Listed entries:

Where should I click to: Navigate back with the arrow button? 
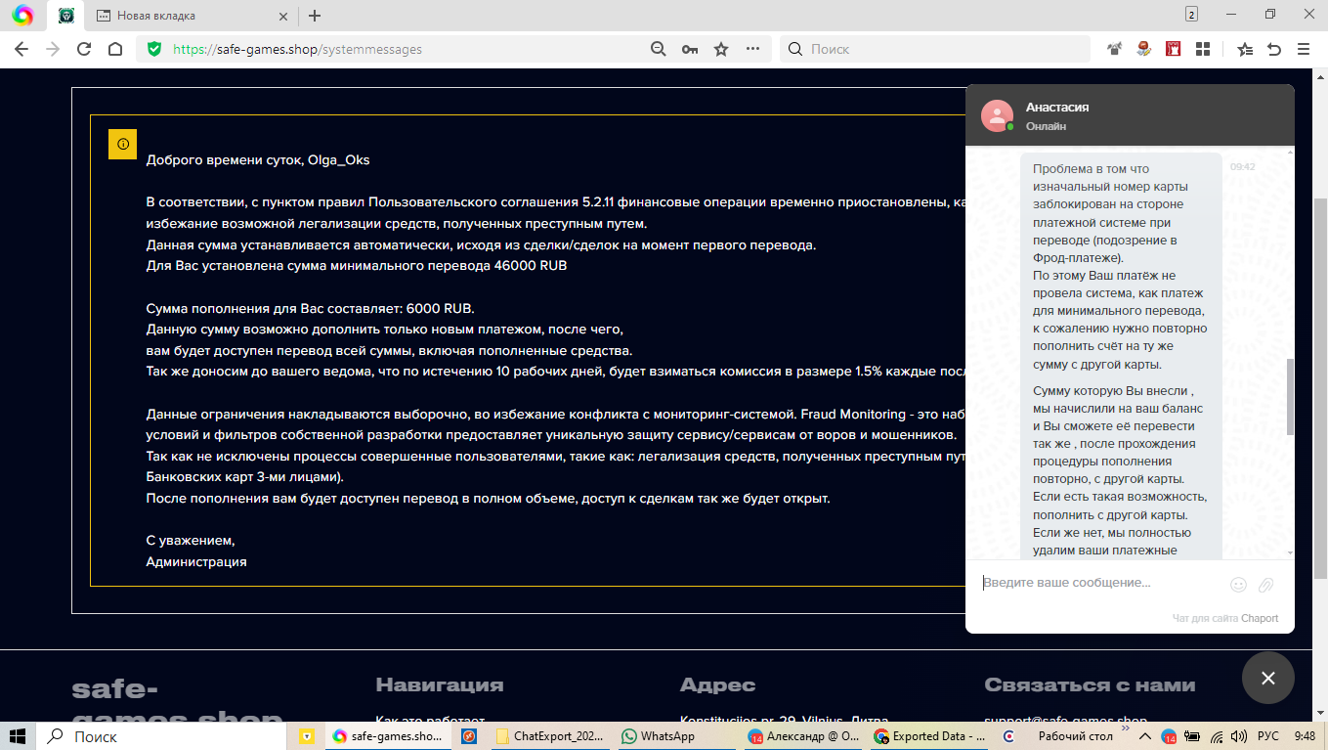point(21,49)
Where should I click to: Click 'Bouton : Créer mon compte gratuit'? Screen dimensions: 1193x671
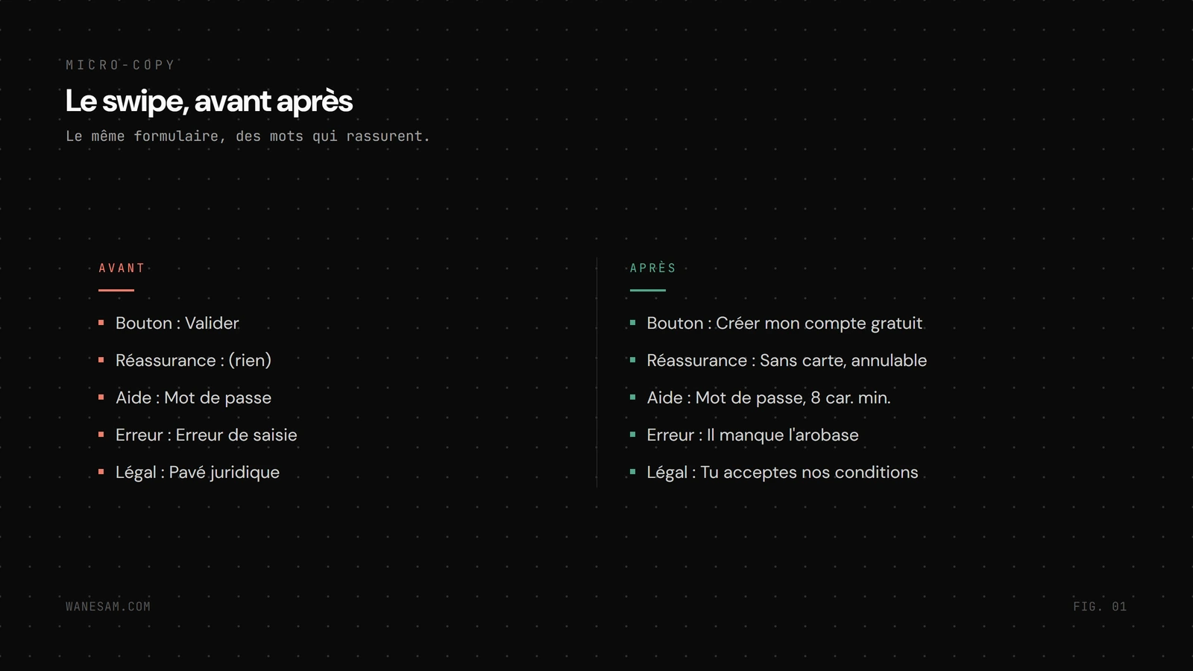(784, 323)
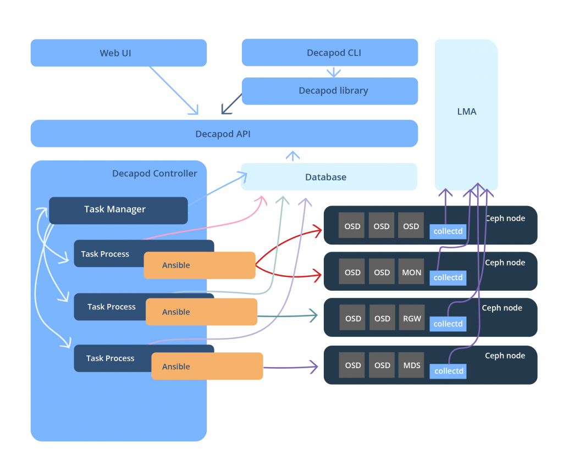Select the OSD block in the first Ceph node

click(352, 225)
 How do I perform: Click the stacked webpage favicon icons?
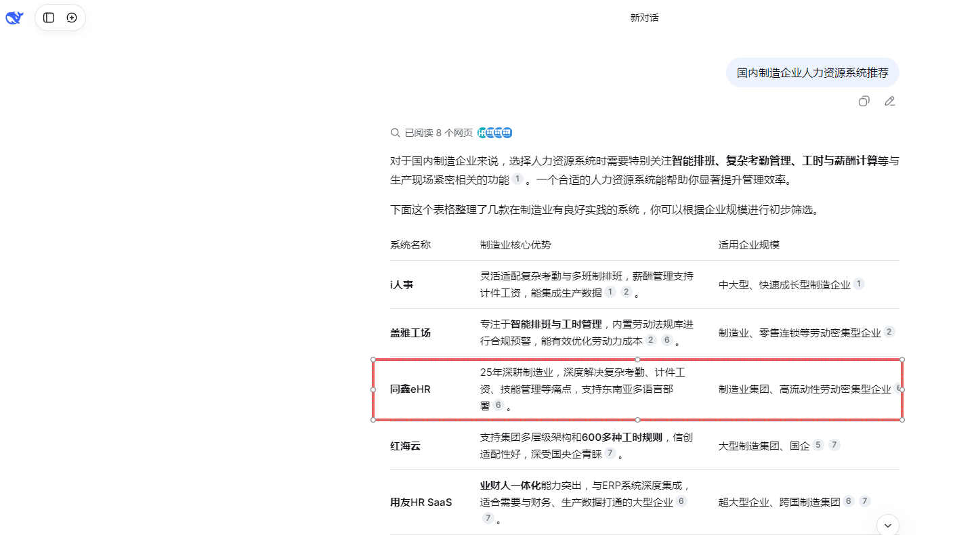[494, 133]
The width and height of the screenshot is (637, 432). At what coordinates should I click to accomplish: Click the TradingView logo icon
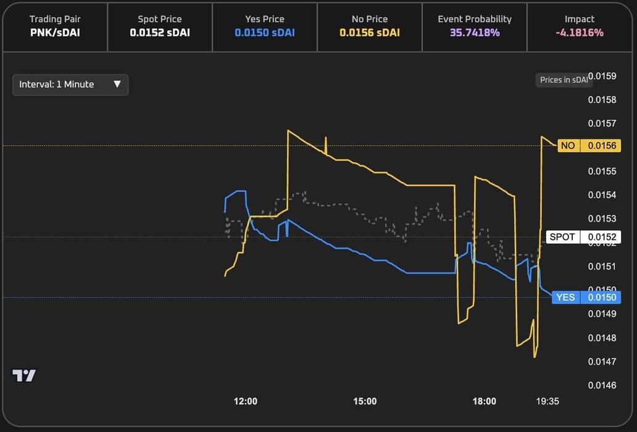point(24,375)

Your assignment:
Copy out exactly the lines that begin at the line with "Where should I click to: Click" and end at the final line of the entries above. Leave out the pictures.

Task solution:
Where should I click to: Click 'Bouton : Créer mon compte gratuit'? Screen dimensions: 1193x671
(784, 323)
Select the OSD block in the first Ceph node

click(352, 225)
 How do I perform: Click the stacked webpage favicon icons?
[494, 133]
The width and height of the screenshot is (637, 432). At what coordinates should I click to accomplish: Click the TradingView logo icon
point(24,375)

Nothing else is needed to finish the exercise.